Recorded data
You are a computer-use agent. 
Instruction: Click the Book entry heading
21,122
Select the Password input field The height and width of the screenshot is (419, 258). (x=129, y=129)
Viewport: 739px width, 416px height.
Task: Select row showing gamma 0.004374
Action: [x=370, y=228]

• **Short problem**
Print every line of the material above verbatim, keeping each character and line break unchanged.

• **Response**
You are a computer-use agent. 
Instruction: Click the Book entry heading
21,122
Select the Password input field The height and width of the screenshot is (419, 258). (x=129, y=129)
Viewport: 739px width, 416px height.
Task: Select row showing gamma 0.004374
Action: [x=370, y=228]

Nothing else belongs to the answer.